Records from a data source:
═══

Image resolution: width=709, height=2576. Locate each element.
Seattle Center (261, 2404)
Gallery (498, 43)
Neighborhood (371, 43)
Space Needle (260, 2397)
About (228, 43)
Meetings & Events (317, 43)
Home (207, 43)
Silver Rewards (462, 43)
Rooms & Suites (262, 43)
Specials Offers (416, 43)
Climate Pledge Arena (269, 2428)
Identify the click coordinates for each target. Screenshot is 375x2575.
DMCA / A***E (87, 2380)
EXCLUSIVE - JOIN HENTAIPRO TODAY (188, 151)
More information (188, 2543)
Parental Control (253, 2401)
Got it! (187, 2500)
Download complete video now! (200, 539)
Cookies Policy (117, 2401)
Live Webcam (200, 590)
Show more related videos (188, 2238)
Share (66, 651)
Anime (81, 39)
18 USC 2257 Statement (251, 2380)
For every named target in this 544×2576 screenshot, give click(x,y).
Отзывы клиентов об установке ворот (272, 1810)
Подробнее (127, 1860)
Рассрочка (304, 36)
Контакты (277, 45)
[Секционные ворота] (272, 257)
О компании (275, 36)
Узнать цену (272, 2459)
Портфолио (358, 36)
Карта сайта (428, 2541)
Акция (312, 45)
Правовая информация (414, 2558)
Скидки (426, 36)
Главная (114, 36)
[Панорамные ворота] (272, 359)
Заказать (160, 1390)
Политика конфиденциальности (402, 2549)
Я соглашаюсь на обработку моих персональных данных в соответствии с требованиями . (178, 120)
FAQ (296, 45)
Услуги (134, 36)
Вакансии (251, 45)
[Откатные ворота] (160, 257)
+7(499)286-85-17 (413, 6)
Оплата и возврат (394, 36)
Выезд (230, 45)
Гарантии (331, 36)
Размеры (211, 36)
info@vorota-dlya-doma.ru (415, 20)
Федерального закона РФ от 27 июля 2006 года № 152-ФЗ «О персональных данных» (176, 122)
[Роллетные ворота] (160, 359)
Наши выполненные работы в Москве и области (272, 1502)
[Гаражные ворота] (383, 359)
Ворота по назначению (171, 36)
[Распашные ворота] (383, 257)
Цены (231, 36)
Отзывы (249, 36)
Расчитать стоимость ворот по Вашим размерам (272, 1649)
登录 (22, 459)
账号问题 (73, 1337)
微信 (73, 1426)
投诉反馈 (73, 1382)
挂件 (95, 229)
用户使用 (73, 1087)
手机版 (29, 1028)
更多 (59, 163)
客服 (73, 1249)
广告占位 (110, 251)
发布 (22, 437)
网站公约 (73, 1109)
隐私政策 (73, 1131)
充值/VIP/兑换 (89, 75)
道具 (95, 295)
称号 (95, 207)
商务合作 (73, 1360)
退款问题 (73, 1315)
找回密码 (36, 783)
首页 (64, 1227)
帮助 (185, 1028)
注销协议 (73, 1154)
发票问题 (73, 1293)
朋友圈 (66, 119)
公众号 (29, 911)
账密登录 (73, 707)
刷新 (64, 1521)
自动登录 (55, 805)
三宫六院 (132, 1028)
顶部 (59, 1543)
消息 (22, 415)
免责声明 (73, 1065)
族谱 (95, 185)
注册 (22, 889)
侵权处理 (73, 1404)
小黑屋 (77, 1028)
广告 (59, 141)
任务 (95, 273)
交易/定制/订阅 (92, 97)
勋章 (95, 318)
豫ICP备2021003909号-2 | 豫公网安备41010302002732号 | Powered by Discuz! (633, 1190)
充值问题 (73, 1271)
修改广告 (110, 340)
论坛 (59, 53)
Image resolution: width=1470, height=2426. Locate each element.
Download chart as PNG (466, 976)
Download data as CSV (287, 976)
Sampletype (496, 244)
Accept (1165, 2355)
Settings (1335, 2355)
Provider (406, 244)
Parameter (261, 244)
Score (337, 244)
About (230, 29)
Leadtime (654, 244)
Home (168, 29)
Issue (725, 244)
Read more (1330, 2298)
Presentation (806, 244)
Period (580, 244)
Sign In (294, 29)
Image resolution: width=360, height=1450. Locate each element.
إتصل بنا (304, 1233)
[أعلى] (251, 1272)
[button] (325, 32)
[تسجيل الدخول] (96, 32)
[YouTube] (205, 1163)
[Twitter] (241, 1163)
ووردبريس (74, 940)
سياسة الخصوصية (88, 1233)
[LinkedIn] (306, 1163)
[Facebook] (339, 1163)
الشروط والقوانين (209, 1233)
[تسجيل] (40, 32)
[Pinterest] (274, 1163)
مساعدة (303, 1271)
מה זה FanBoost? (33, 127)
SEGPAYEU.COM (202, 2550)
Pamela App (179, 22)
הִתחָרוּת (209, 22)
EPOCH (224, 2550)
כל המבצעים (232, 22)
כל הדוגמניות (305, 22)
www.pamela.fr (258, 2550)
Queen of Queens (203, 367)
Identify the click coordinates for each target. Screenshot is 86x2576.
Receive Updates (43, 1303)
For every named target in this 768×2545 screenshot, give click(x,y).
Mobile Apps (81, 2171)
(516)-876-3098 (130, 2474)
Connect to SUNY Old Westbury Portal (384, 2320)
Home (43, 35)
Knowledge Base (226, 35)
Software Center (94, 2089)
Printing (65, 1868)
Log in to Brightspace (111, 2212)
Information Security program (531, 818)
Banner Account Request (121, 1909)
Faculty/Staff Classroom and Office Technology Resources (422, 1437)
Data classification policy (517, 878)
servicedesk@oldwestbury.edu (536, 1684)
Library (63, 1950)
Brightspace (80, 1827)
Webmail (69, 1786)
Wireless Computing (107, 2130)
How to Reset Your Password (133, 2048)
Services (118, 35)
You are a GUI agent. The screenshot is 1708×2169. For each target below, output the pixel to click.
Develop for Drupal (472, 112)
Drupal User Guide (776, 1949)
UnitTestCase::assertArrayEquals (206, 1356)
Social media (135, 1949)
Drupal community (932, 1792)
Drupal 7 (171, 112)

═══

WHAT IS EXPECTED
Would you copy, unchanged, the stretch of the records above that begins at the line containing "Портфолио (358, 36)" and ends at the line containing "豫ICP备2021003909号-2 | 豫公网安备41010302002732号", and only that?

SOLUTION TO THIS TASK
Портфолио (358, 36)
Карта сайта (428, 2541)
Акция (312, 45)
Правовая информация (414, 2558)
Скидки (426, 36)
Главная (114, 36)
[Панорамные ворота] (272, 359)
Заказать (160, 1390)
Политика конфиденциальности (402, 2549)
Я соглашаюсь на обработку моих персональных данных в соответствии с требованиями . (178, 120)
FAQ (296, 45)
Услуги (134, 36)
Вакансии (251, 45)
[Откатные ворота] (160, 257)
+7(499)286-85-17 (413, 6)
Оплата и возврат (394, 36)
Выезд (230, 45)
Гарантии (331, 36)
Размеры (211, 36)
info@vorota-dlya-doma.ru (415, 20)
Федерального закона РФ от 27 июля 2006 года № 152-ФЗ «О персональных данных» (176, 122)
[Роллетные ворота] (160, 359)
Наши выполненные работы в Москве и области (272, 1502)
[Гаражные ворота] (383, 359)
Ворота по назначению (171, 36)
[Распашные ворота] (383, 257)
Цены (231, 36)
Отзывы (249, 36)
Расчитать стоимость ворот по Вашим размерам (272, 1649)
登录 (22, 459)
账号问题 (73, 1337)
微信 (73, 1426)
投诉反馈 (73, 1382)
挂件 (95, 229)
用户使用 (73, 1087)
手机版 (29, 1028)
更多 (59, 163)
客服 (73, 1249)
广告占位 (110, 251)
发布 (22, 437)
网站公约 (73, 1109)
隐私政策 (73, 1131)
充值/VIP/兑换 (89, 75)
道具 (95, 295)
称号 (95, 207)
商务合作 (73, 1360)
退款问题 (73, 1315)
找回密码 (36, 783)
首页 (64, 1227)
帮助 (185, 1028)
注销协议 (73, 1154)
发票问题 (73, 1293)
朋友圈 (66, 119)
公众号 (29, 911)
账密登录 (73, 707)
刷新 (64, 1521)
自动登录 (55, 805)
三宫六院 (132, 1028)
顶部 (59, 1543)
消息 (22, 415)
免责声明 (73, 1065)
族谱 (95, 185)
注册 (22, 889)
侵权处理 (73, 1404)
小黑屋 (77, 1028)
广告 (59, 141)
任务 (95, 273)
交易/定制/订阅 (92, 97)
勋章 (95, 318)
豫ICP备2021003909号-2 | 豫公网安备41010302002732号 | Powered by Discuz! (633, 1190)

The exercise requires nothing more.